--- START ---

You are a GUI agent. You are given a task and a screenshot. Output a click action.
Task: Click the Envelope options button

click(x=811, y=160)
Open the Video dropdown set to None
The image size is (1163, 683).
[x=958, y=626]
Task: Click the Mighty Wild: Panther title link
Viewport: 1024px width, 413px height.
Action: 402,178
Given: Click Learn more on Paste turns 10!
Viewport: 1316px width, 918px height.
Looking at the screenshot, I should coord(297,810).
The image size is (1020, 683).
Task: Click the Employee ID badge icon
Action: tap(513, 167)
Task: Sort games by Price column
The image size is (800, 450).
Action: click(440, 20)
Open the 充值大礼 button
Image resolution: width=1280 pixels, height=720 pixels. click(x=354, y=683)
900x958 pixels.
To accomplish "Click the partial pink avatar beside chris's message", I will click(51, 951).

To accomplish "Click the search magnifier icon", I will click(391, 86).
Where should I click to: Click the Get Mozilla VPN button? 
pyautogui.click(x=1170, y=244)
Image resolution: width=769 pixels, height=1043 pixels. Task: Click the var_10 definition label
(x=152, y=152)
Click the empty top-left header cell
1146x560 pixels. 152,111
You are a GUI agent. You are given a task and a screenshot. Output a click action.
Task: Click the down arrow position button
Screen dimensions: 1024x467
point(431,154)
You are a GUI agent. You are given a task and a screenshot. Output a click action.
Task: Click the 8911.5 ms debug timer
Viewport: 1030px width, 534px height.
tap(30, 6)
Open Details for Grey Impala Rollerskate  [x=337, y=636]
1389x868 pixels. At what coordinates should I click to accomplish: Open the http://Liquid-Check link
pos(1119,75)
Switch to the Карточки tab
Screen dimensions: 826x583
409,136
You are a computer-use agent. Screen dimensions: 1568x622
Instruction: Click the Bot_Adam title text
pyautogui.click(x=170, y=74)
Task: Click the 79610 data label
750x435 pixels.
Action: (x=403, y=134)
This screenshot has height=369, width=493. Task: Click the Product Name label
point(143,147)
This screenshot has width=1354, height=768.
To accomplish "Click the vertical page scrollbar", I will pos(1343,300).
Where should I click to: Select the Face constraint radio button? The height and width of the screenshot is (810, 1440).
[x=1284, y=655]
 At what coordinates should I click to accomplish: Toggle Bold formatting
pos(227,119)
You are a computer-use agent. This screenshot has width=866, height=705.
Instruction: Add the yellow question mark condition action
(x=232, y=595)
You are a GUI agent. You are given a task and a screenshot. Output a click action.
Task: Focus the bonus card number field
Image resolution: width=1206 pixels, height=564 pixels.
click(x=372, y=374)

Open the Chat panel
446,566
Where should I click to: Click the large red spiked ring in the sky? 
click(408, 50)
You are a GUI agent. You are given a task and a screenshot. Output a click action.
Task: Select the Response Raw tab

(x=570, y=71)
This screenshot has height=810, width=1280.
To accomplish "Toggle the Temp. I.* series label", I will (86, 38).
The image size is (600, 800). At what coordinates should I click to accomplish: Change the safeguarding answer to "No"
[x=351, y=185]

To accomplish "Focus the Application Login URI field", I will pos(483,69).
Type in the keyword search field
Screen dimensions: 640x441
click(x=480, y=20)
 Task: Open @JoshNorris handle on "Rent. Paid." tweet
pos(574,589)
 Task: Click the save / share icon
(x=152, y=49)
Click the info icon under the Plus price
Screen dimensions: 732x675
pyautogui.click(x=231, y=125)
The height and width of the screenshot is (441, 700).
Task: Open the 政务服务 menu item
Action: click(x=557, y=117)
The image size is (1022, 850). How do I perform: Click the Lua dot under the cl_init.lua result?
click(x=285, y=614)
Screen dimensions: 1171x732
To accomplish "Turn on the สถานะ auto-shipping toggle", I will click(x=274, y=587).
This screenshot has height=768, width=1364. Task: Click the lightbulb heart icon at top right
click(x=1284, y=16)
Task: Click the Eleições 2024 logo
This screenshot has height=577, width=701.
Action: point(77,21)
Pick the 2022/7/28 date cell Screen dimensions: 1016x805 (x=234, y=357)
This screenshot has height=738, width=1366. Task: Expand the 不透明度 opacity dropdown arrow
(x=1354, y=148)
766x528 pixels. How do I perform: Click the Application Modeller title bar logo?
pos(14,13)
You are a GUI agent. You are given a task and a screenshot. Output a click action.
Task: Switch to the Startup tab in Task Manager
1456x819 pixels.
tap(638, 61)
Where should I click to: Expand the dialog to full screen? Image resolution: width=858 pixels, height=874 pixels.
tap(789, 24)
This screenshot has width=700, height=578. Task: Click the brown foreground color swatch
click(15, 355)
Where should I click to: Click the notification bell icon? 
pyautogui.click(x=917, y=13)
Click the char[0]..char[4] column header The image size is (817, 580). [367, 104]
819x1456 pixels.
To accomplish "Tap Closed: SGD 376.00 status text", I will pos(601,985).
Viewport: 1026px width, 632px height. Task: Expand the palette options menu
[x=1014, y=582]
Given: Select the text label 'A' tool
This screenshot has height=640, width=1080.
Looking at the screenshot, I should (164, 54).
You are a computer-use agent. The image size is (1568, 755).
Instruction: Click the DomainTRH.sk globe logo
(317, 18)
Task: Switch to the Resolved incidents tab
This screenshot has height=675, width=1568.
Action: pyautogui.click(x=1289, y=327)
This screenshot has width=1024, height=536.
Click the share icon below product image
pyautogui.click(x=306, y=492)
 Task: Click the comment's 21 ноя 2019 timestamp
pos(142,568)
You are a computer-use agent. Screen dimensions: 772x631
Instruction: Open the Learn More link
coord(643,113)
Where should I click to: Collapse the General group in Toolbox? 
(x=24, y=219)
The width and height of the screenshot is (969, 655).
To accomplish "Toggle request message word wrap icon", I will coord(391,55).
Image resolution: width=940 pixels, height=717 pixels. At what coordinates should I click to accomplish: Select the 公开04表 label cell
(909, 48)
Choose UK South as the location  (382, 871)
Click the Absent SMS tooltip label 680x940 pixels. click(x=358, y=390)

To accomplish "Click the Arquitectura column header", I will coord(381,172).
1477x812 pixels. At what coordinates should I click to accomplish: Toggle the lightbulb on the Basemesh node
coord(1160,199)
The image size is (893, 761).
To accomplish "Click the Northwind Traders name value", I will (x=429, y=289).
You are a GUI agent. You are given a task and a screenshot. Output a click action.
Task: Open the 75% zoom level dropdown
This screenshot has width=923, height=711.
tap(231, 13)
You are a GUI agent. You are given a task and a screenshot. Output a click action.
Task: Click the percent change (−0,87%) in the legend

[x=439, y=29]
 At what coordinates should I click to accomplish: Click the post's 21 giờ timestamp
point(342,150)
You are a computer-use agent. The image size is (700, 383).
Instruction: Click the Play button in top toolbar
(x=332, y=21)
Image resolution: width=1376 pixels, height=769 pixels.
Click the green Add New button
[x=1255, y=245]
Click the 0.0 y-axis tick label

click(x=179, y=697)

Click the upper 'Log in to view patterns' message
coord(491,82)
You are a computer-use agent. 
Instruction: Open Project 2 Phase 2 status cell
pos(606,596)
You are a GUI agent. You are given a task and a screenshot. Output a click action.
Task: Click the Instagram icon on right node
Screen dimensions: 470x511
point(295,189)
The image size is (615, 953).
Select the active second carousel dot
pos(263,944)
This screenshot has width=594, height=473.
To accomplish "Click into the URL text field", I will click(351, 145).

--- END ---

- _Directions_
From the first line to the last, restate the data above exactly.

- _Exercise solution_
You are a GUI agent. You are given a task and a screenshot. Output a click action.
Task: Click the Envelope options button

click(x=811, y=160)
Open the Video dropdown set to None
The image size is (1163, 683).
[x=958, y=626]
Task: Click the Mighty Wild: Panther title link
Viewport: 1024px width, 413px height.
Action: 402,178
Given: Click Learn more on Paste turns 10!
Viewport: 1316px width, 918px height.
Looking at the screenshot, I should coord(297,810).
The image size is (1020, 683).
Task: Click the Employee ID badge icon
Action: tap(513, 167)
Task: Sort games by Price column
The image size is (800, 450).
Action: click(440, 20)
Open the 充值大礼 button
Image resolution: width=1280 pixels, height=720 pixels. click(x=354, y=683)
900x958 pixels.
To accomplish "Click the partial pink avatar beside chris's message", I will click(51, 951).

To accomplish "Click the search magnifier icon", I will click(391, 86).
Where should I click to: Click the Get Mozilla VPN button? 
pyautogui.click(x=1170, y=244)
Image resolution: width=769 pixels, height=1043 pixels. Task: Click the var_10 definition label
(x=152, y=152)
Click the empty top-left header cell
1146x560 pixels. 152,111
You are a GUI agent. You are given a task and a screenshot. Output a click action.
Task: Click the down arrow position button
Screen dimensions: 1024x467
point(431,154)
You are a GUI agent. You are given a task and a screenshot. Output a click action.
Task: Click the 8911.5 ms debug timer
Viewport: 1030px width, 534px height.
tap(30, 6)
Open Details for Grey Impala Rollerskate  [x=337, y=636]
1389x868 pixels. At what coordinates should I click to accomplish: Open the http://Liquid-Check link
pos(1119,75)
Switch to the Карточки tab
Screen dimensions: 826x583
409,136
You are a computer-use agent. Screen dimensions: 1568x622
Instruction: Click the Bot_Adam title text
pyautogui.click(x=170, y=74)
Task: Click the 79610 data label
750x435 pixels.
Action: (x=403, y=134)
This screenshot has height=369, width=493. Task: Click the Product Name label
point(143,147)
This screenshot has width=1354, height=768.
To accomplish "Click the vertical page scrollbar", I will pos(1343,300).
Where should I click to: Select the Face constraint radio button? The height and width of the screenshot is (810, 1440).
[x=1284, y=655]
 At what coordinates should I click to accomplish: Toggle Bold formatting
pos(227,119)
You are a computer-use agent. This screenshot has width=866, height=705.
Instruction: Add the yellow question mark condition action
(x=232, y=595)
You are a GUI agent. You are given a task and a screenshot. Output a click action.
Task: Focus the bonus card number field
Image resolution: width=1206 pixels, height=564 pixels.
click(x=372, y=374)

Open the Chat panel
446,566
Where should I click to: Click the large red spiked ring in the sky? 
click(408, 50)
You are a GUI agent. You are given a task and a screenshot. Output a click action.
Task: Select the Response Raw tab

(x=570, y=71)
This screenshot has height=810, width=1280.
To accomplish "Toggle the Temp. I.* series label", I will (86, 38).
The image size is (600, 800). At what coordinates should I click to accomplish: Change the safeguarding answer to "No"
[x=351, y=185]

To accomplish "Focus the Application Login URI field", I will pos(483,69).
Type in the keyword search field
Screen dimensions: 640x441
click(x=480, y=20)
 Task: Open @JoshNorris handle on "Rent. Paid." tweet
pos(574,589)
 Task: Click the save / share icon
(x=152, y=49)
Click the info icon under the Plus price
Screen dimensions: 732x675
pyautogui.click(x=231, y=125)
The height and width of the screenshot is (441, 700).
Task: Open the 政务服务 menu item
Action: click(x=557, y=117)
The image size is (1022, 850). How do I perform: Click the Lua dot under the cl_init.lua result?
click(x=285, y=614)
Screen dimensions: 1171x732
To accomplish "Turn on the สถานะ auto-shipping toggle", I will click(x=274, y=587).
This screenshot has height=768, width=1364. Task: Click the lightbulb heart icon at top right
click(x=1284, y=16)
Task: Click the Eleições 2024 logo
This screenshot has height=577, width=701.
Action: point(77,21)
Pick the 2022/7/28 date cell Screen dimensions: 1016x805 (x=234, y=357)
This screenshot has height=738, width=1366. Task: Expand the 不透明度 opacity dropdown arrow
(x=1354, y=148)
766x528 pixels. How do I perform: Click the Application Modeller title bar logo?
pos(14,13)
You are a GUI agent. You are given a task and a screenshot. Output a click action.
Task: Switch to the Startup tab in Task Manager
1456x819 pixels.
tap(638, 61)
Where should I click to: Expand the dialog to full screen? Image resolution: width=858 pixels, height=874 pixels.
tap(789, 24)
This screenshot has width=700, height=578. Task: Click the brown foreground color swatch
click(15, 355)
Where should I click to: Click the notification bell icon? 
pyautogui.click(x=917, y=13)
Click the char[0]..char[4] column header The image size is (817, 580). [367, 104]
819x1456 pixels.
To accomplish "Tap Closed: SGD 376.00 status text", I will pos(601,985).
Viewport: 1026px width, 632px height. Task: Expand the palette options menu
[x=1014, y=582]
Given: Select the text label 'A' tool
This screenshot has height=640, width=1080.
Looking at the screenshot, I should (164, 54).
You are a computer-use agent. The image size is (1568, 755).
Instruction: Click the DomainTRH.sk globe logo
(317, 18)
Task: Switch to the Resolved incidents tab
This screenshot has height=675, width=1568.
Action: pyautogui.click(x=1289, y=327)
This screenshot has width=1024, height=536.
Click the share icon below product image
pyautogui.click(x=306, y=492)
 Task: Click the comment's 21 ноя 2019 timestamp
pos(142,568)
You are a computer-use agent. Screen dimensions: 772x631
Instruction: Open the Learn More link
coord(643,113)
Where should I click to: Collapse the General group in Toolbox? 
(x=24, y=219)
The width and height of the screenshot is (969, 655).
To accomplish "Toggle request message word wrap icon", I will coord(391,55).
Image resolution: width=940 pixels, height=717 pixels. At what coordinates should I click to accomplish: Select the 公开04表 label cell
(909, 48)
Choose UK South as the location  (382, 871)
Click the Absent SMS tooltip label 680x940 pixels. click(x=358, y=390)

To accomplish "Click the Arquitectura column header", I will coord(381,172).
1477x812 pixels. At what coordinates should I click to accomplish: Toggle the lightbulb on the Basemesh node
coord(1160,199)
The image size is (893, 761).
To accomplish "Click the Northwind Traders name value", I will (x=429, y=289).
You are a GUI agent. You are given a task and a screenshot. Output a click action.
Task: Open the 75% zoom level dropdown
This screenshot has width=923, height=711.
tap(231, 13)
You are a GUI agent. You are given a task and a screenshot. Output a click action.
Task: Click the percent change (−0,87%) in the legend

[x=439, y=29]
 At what coordinates should I click to accomplish: Click the post's 21 giờ timestamp
point(342,150)
You are a computer-use agent. The image size is (700, 383).
Instruction: Click the Play button in top toolbar
(x=332, y=21)
Image resolution: width=1376 pixels, height=769 pixels.
Click the green Add New button
[x=1255, y=245]
Click the 0.0 y-axis tick label

click(x=179, y=697)

Click the upper 'Log in to view patterns' message
coord(491,82)
You are a computer-use agent. 
Instruction: Open Project 2 Phase 2 status cell
pos(606,596)
You are a GUI agent. You are given a task and a screenshot. Output a click action.
Task: Click the Instagram icon on right node
Screen dimensions: 470x511
point(295,189)
The image size is (615, 953).
Select the active second carousel dot
pos(263,944)
This screenshot has width=594, height=473.
To accomplish "Click into the URL text field", I will click(351, 145).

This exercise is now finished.